# Singular

#### D.4.25.2 normalI

Procedure from library `reesclos.lib` (see reesclos_lib).

Usage:
normalI (I [,p [,r [,l]]]); I an ideal, p, r, and l optional integers

Return:
the integral closure of I, ..., I^p, where I is an ideal in the polynomial ring R=k[x(1),...x(n)]. If p is not given, or p==0, compute the closure of all powers up to the maximum degree in t occurring in the closure of R[It] (so this is the last power whose closure is not just the sum/product of the smaller).
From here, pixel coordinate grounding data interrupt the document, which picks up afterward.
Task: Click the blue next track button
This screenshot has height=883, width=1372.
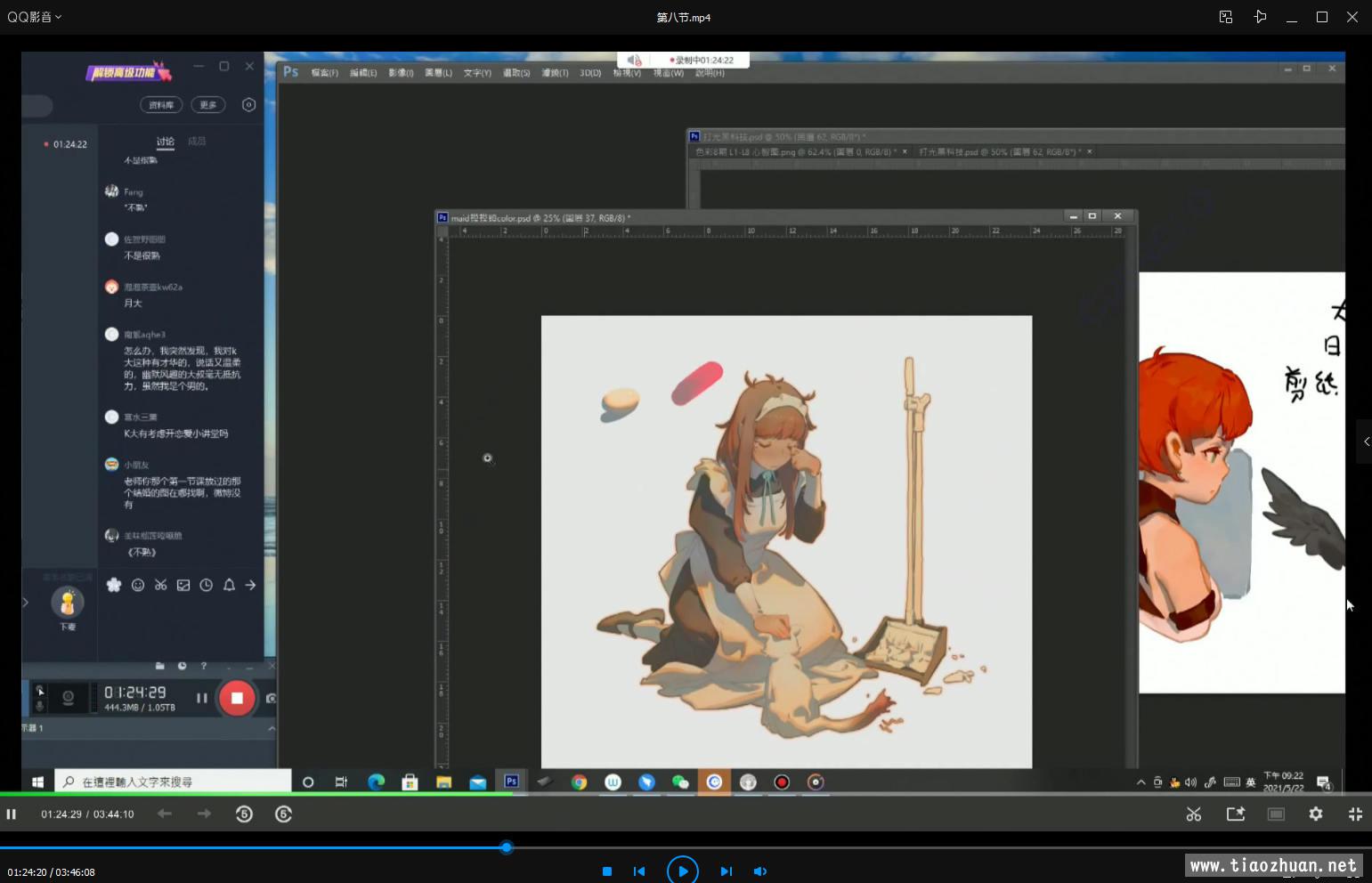Action: pos(726,871)
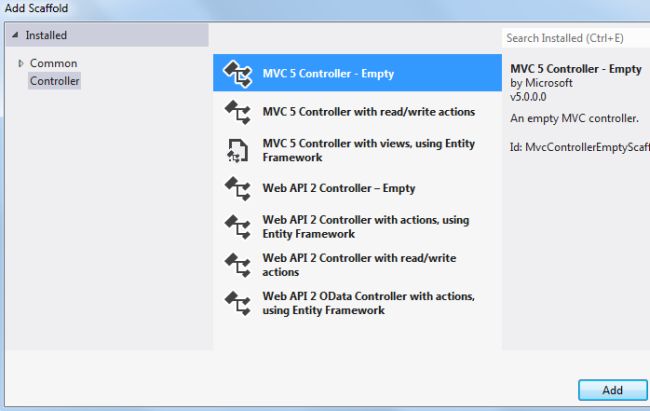Select MVC 5 Controller with read/write actions
650x411 pixels.
368,112
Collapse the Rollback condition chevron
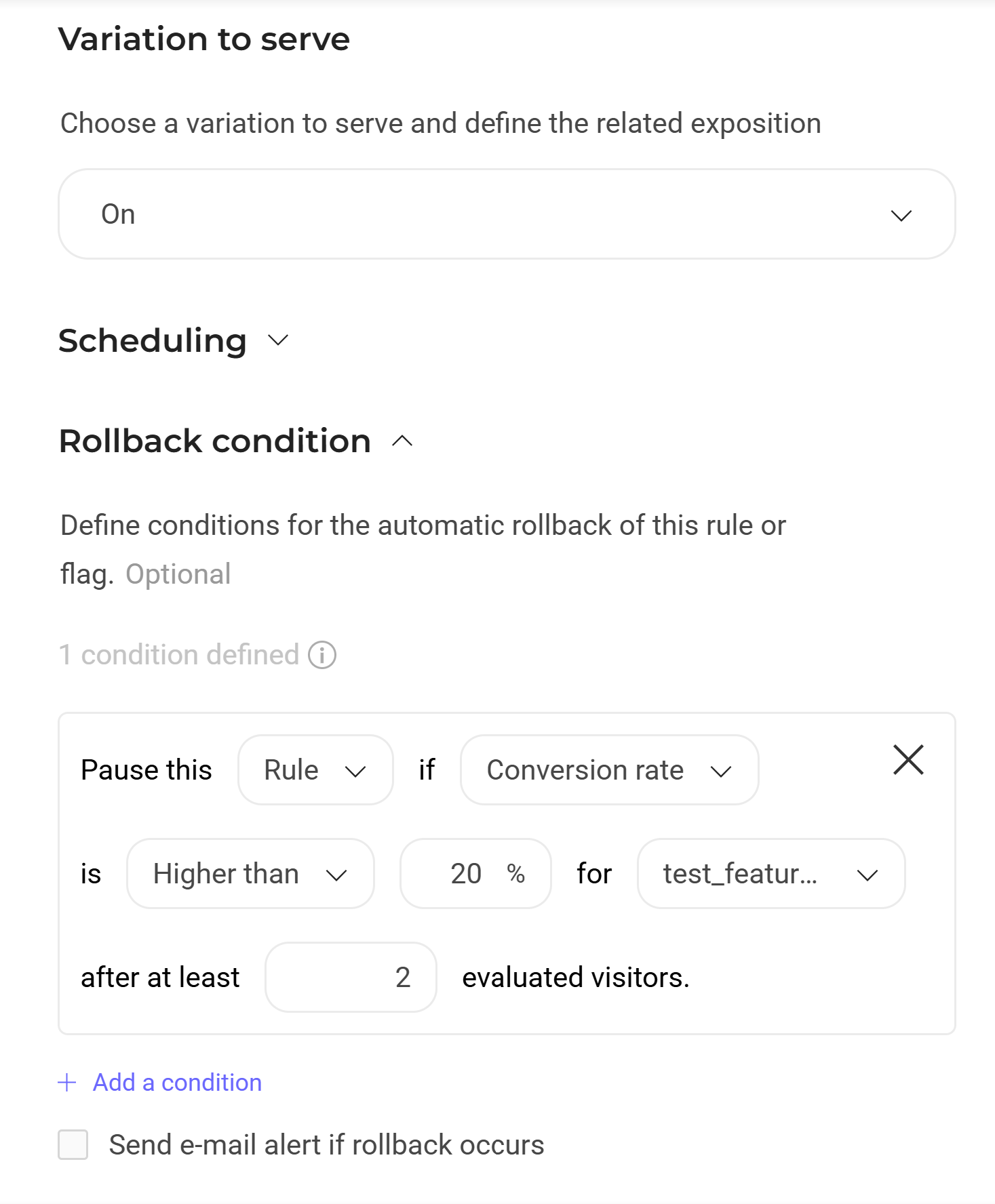The image size is (995, 1204). click(x=402, y=441)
If r is given and r==1, normalI starts with a check whether I is already a radical ideal.
If l==1 then locNormal instead of normal is used to compute normalization. The result is a list containing the closure of the desired powers of I as ideals of the basering.

Display:
The procedure displays more comments for higher printlevel.

Example:
 ```LIB "reesclos.lib"; ring R=0,(x,y),dp; ideal I = x2,xy4,y5; list J = normalI(I); I; ==> I[1]=x2 ==> I[2]=xy4 ==> I[3]=y5 J; // J[1] is the integral closure of I ==> [1]: ==> _[1]=x2 ==> _[2]=xy4 ==> _[3]=y5 ==> _[4]=xy3 ```